The problem with IPOs being marketed to mum and dad investors
This year is quickly turning into the year of the initial public offering (IPO), as companies seize on investor capital looking for a home. But investors need to tread carefully - quantity is proving to be no guarantee of quality.
"There has been an uptick in the number of lower-quality, speculative listings," says Emanuel Datt from Datt Capital.
"There's so much liquidity sloshing around that it's creating alternative asset classes, and more speculative money is finding its way into the small end of town."
The speculative surrounding IPOs isn't a new trend. According to Vanguard, by November last year, only 20% of companies that floated in 2020 were trading above their opening day closing price.
Traditionally, big IPOs were only served up to so-called sophisticated, high net-worth investors. But Datt says that everyday mum and dad investors are now in the IPO crosshairs.
"These IPOs are being marketed to unsophisticated investors through corporate advisers."
Companies always sell their own book, but those looking to list tend to draw particularly long bows.
"There are pretty big claims being attached to some of these new, unproven technologies," says Datt.
Datt points to the large number of biotechnology companies raising cash from unsophisticated investors.
Biotechnology is an inherently risky industry in large part because few people understand it.
And these are failures by companies full of very smart people with subject knowledge far beyond what the average investor can realistically comprehend.
"In my office, people look at me and think I'm from a different planet," says Bianca Ogden, portfolio manager of the Platinum International Health Care Fund who also holds a PhD in Virology.
These companies succeed and fail on the back of clinical trials.
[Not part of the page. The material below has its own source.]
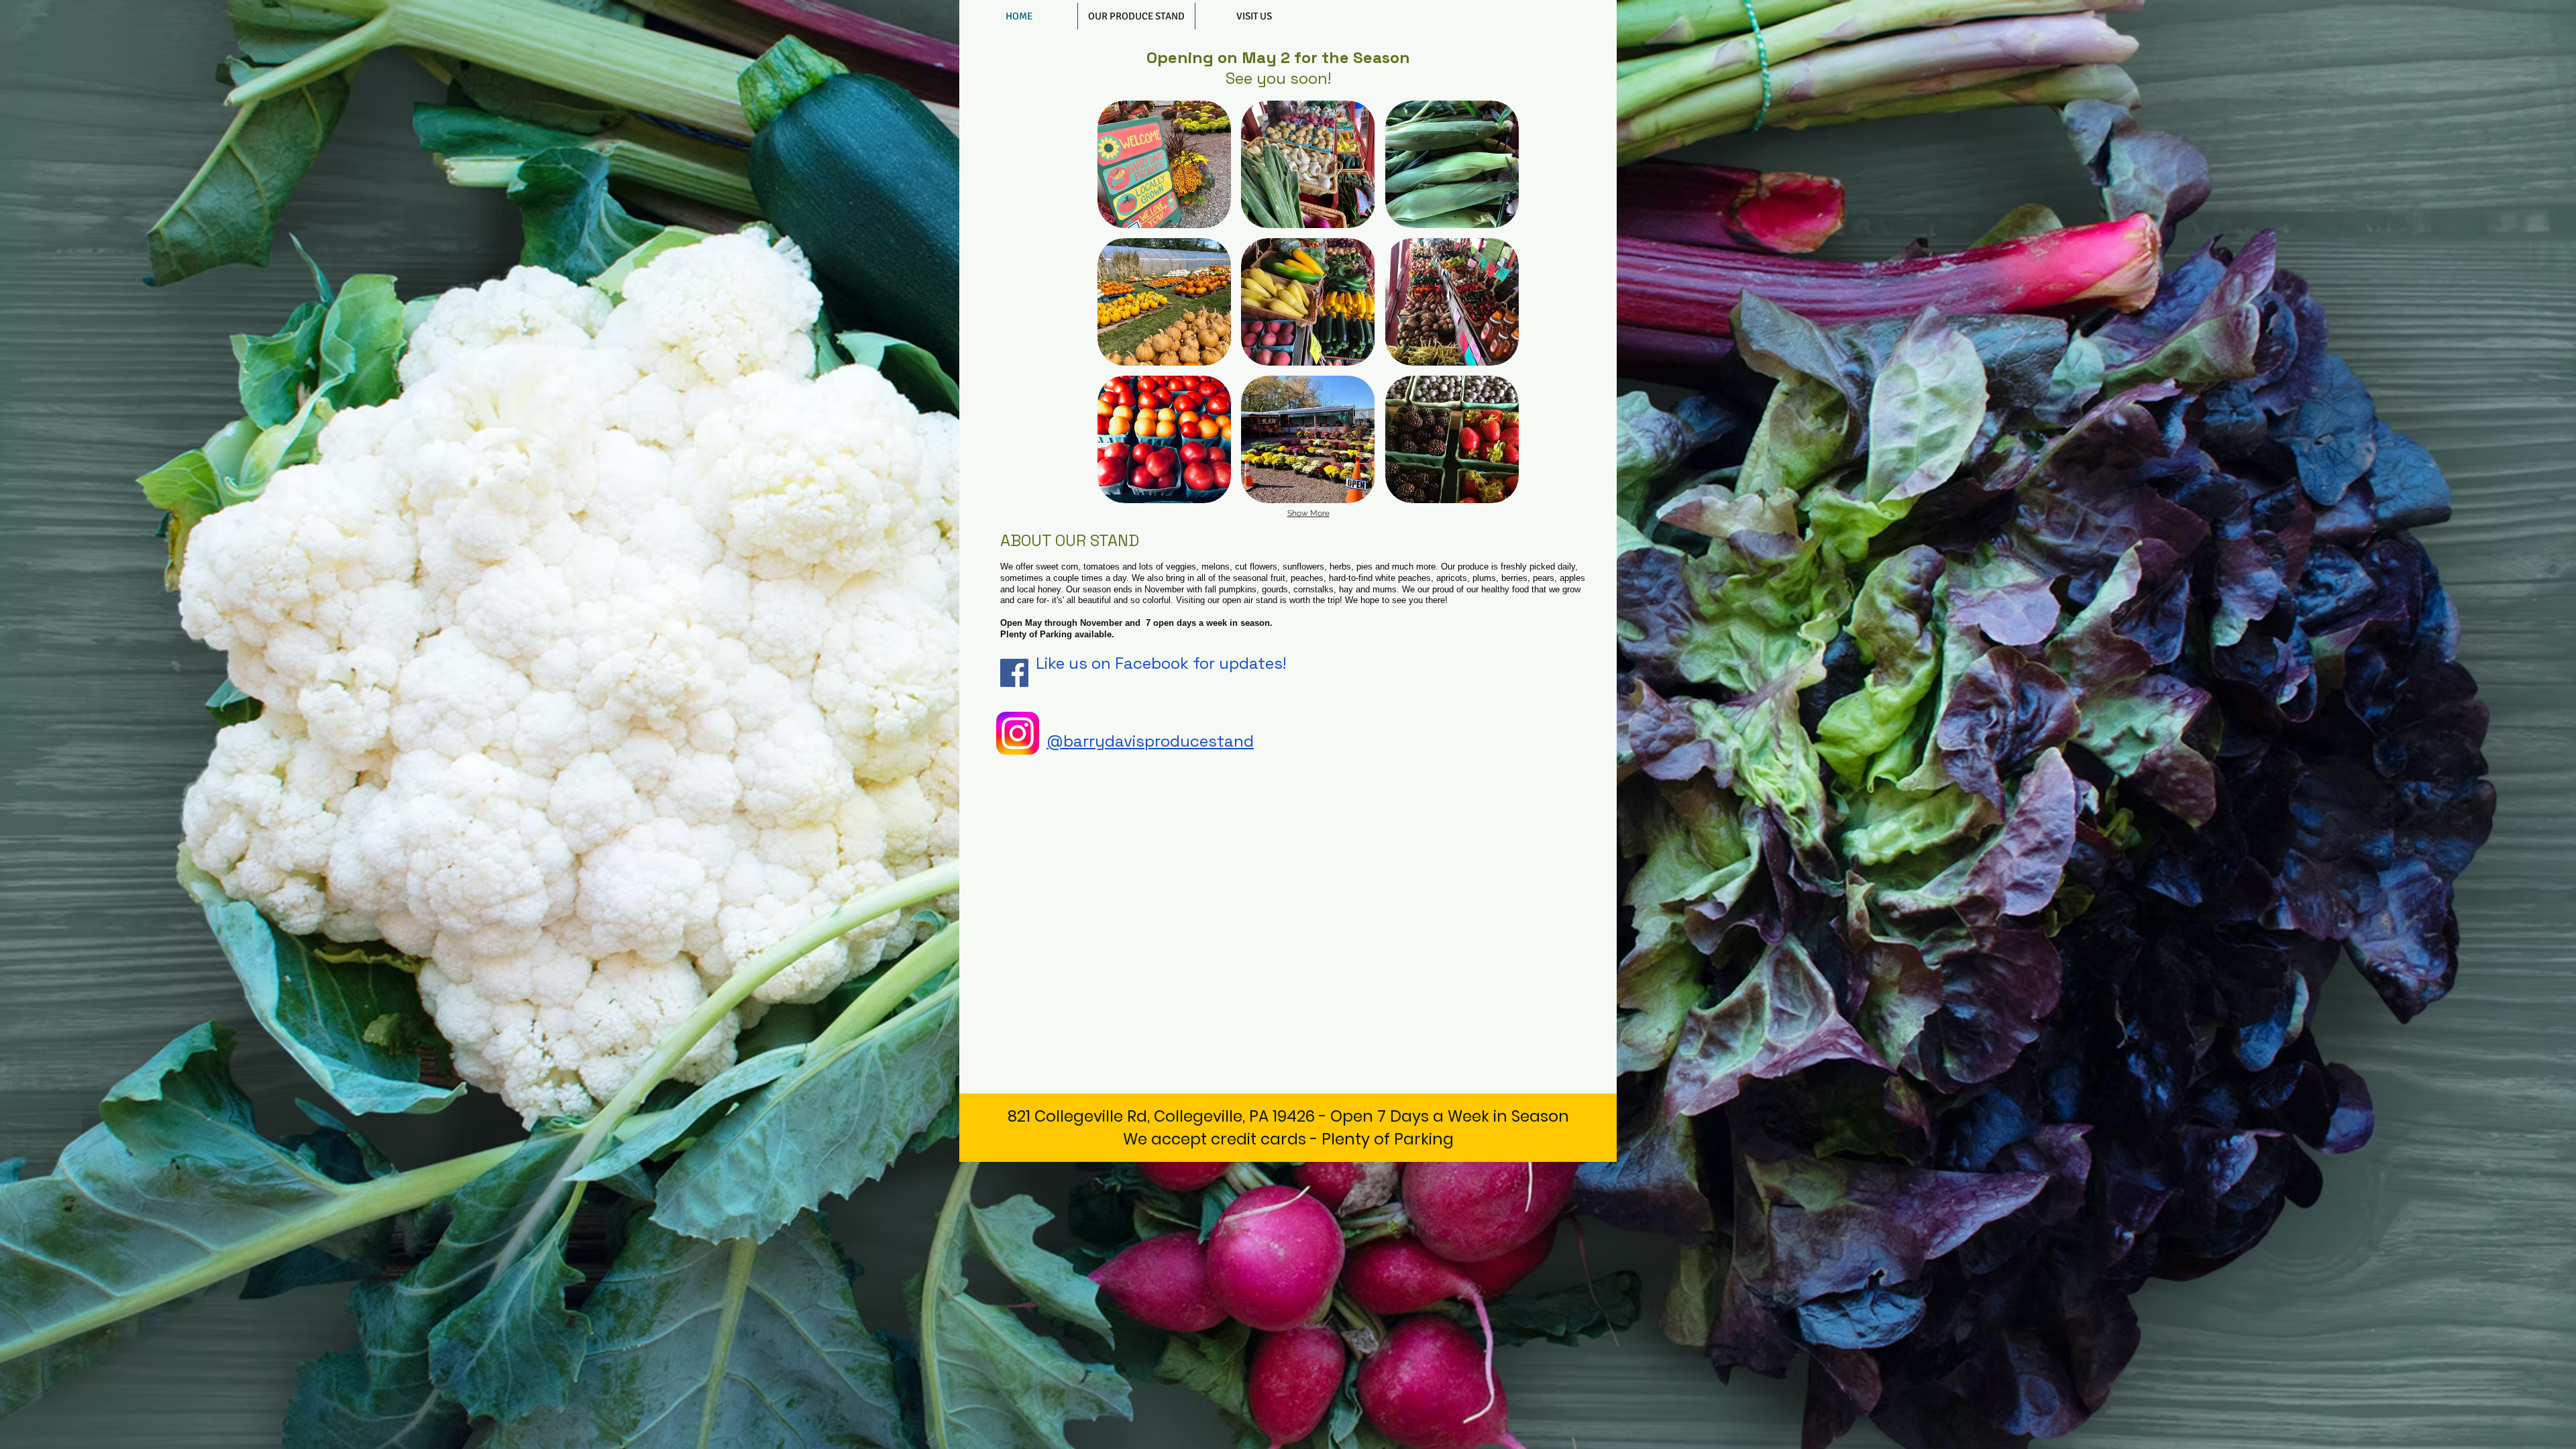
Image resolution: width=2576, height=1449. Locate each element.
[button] (1164, 164)
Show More (1308, 513)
There's drug discovery, clinical-stage design, three phases of trials, approval by the pharmaceutical regulator, manufacture, and finally distribution. Only if all these boxes are ticked can a company generate organic returns.
"The people in charge of biotech companies often have a scientific background and the jargon that comes with it, and that's foreign to regular investors."
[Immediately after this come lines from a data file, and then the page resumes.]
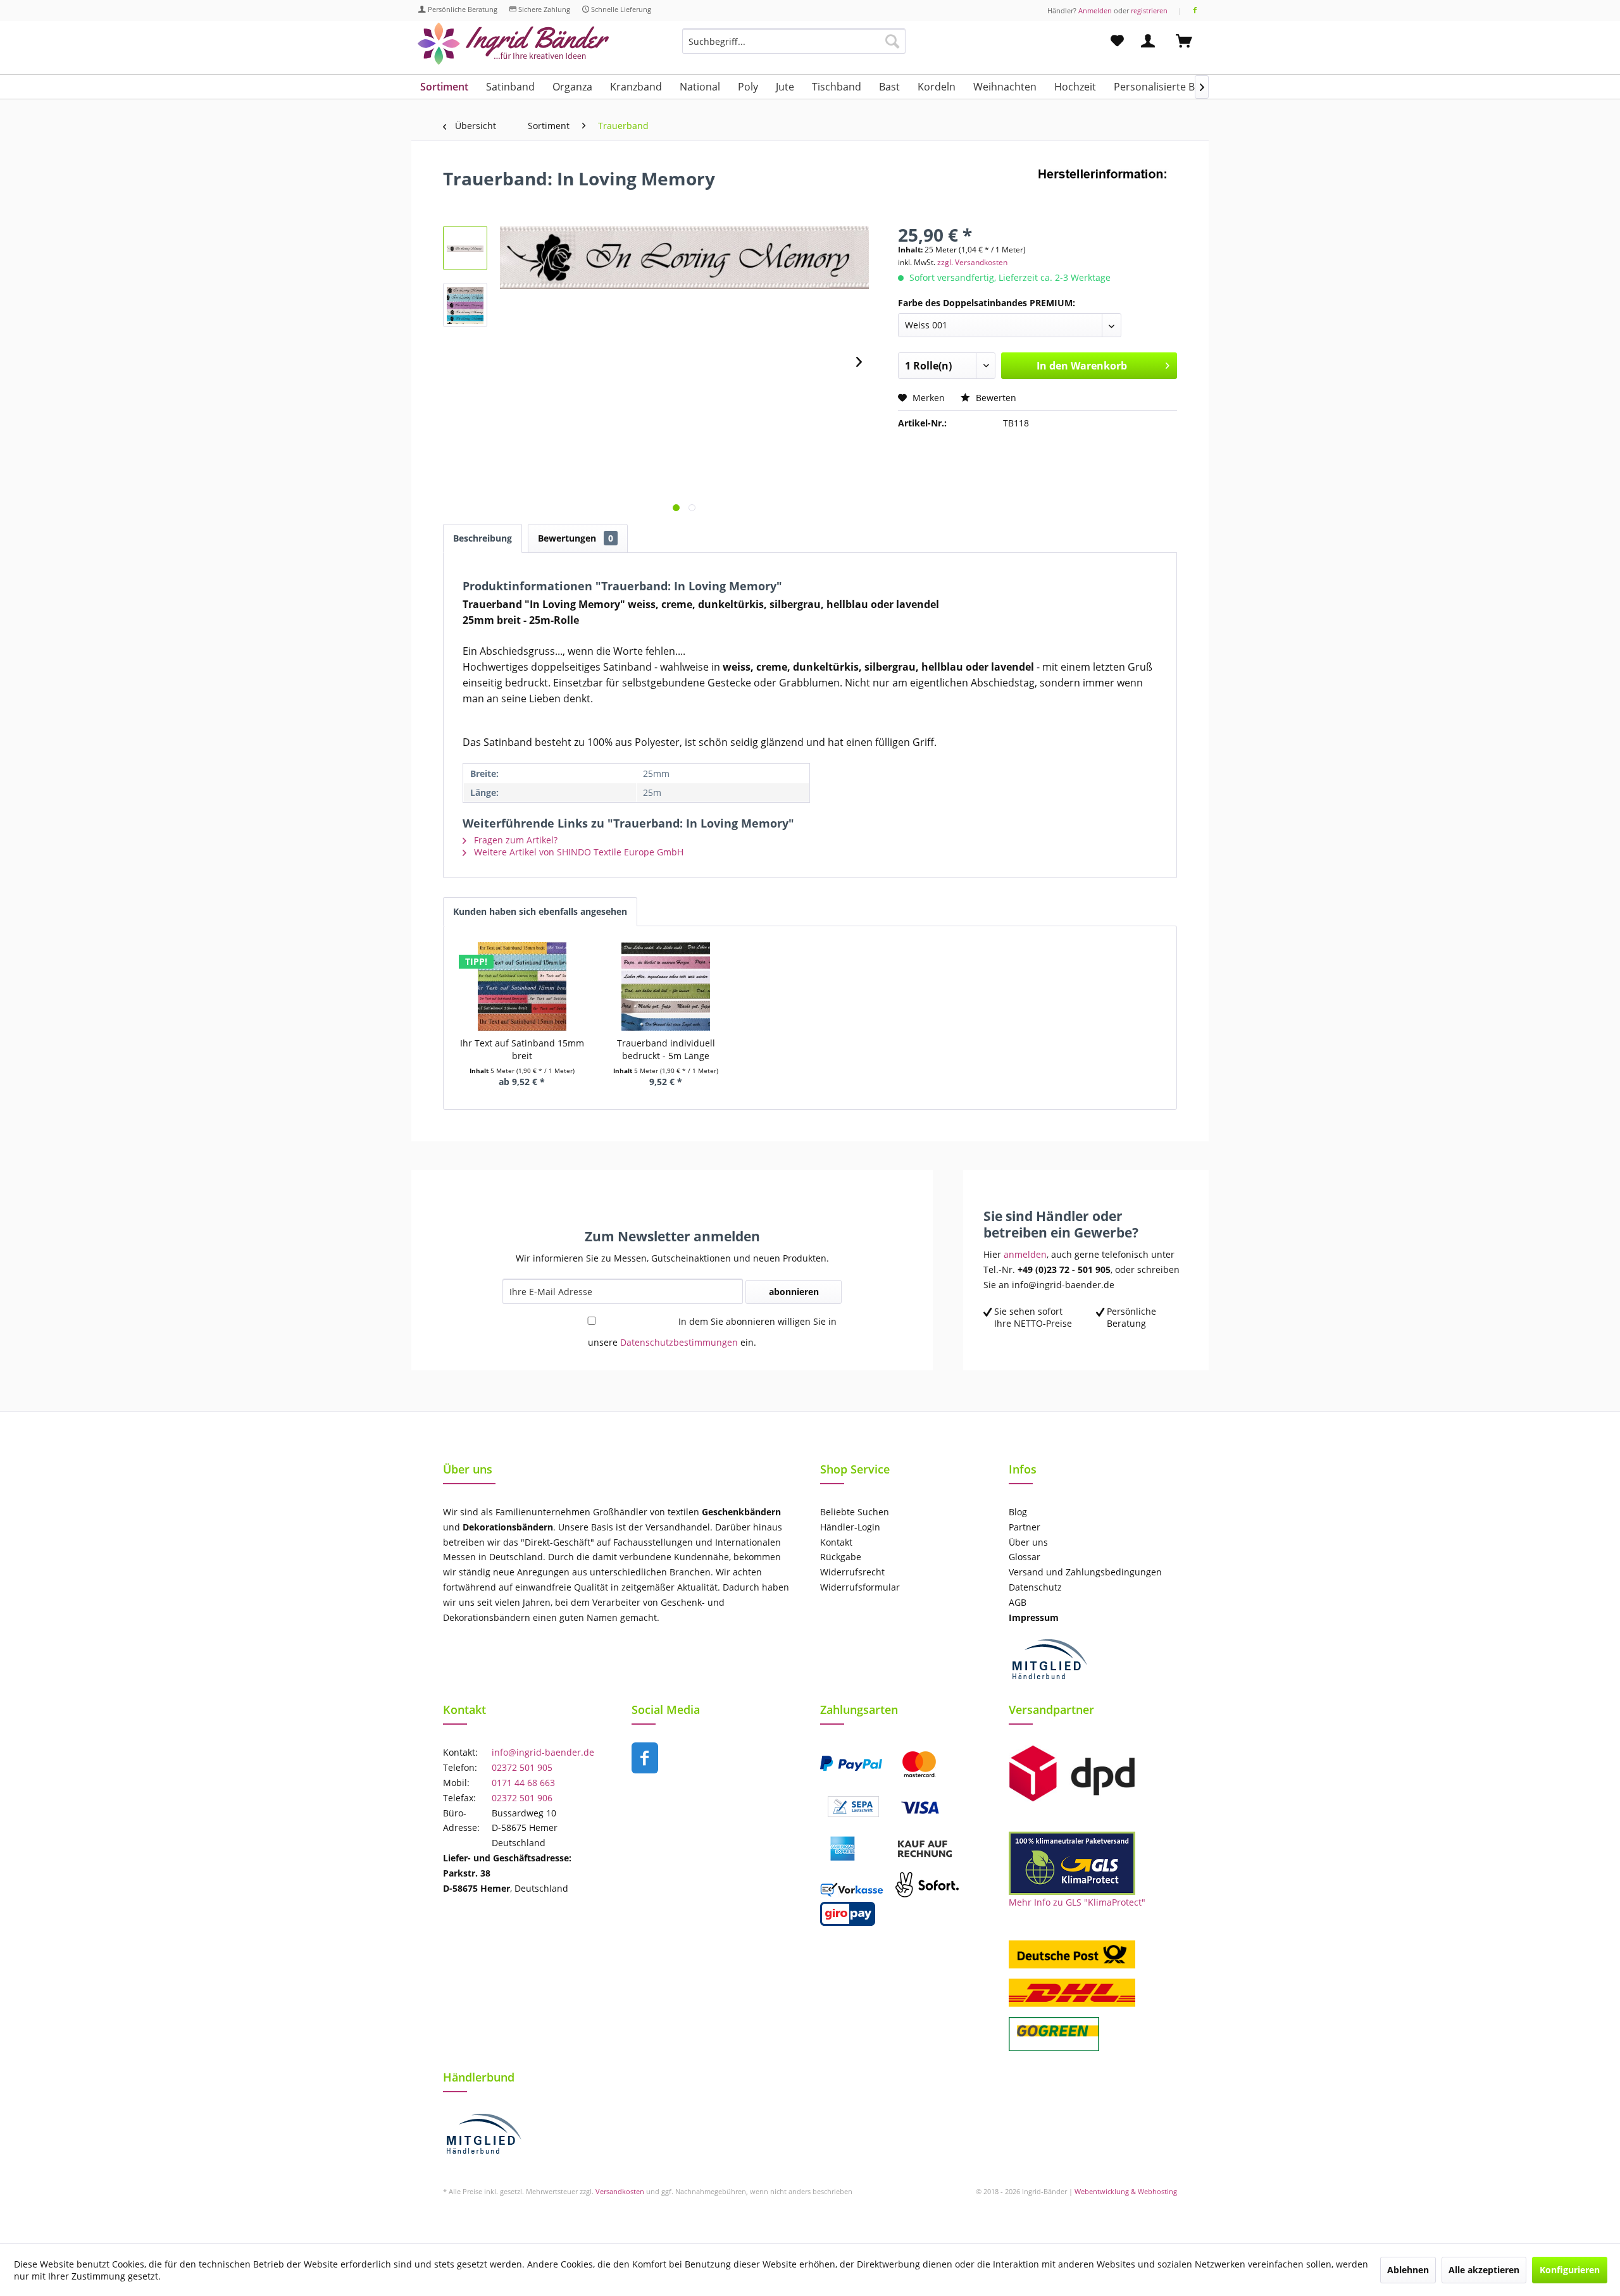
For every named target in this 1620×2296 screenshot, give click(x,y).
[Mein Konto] (1150, 41)
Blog (1018, 1512)
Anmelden (1095, 10)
Mesoblast is an example of a biotechnology company that made it to market, with great hype, before succumbing to the fate so many of its industry peers share.
"Companies like Mesoblast (ASX: MSB) have kicked the can down the road for a decade, literally raising hundreds of millions in investors capital and they're yet to have a commercial product," says Datt.
But IPO risk isn't reserved to Biotech only; it pervades through the entire IPO market.
Youfoodz (ASX: YFZ), a food delivery service, raised $70 million to list at $1.50. It now trades at $0.73.
"That's even after the once in a generation COVID bump, where people were ordering home-delivered food due to lockdown and working from home," says Datt.
Then there's unsecured personal loan provider Harmoney (ASX: HMY), which raised more than $90 million to list at $3.50 but is now trading at $2.10.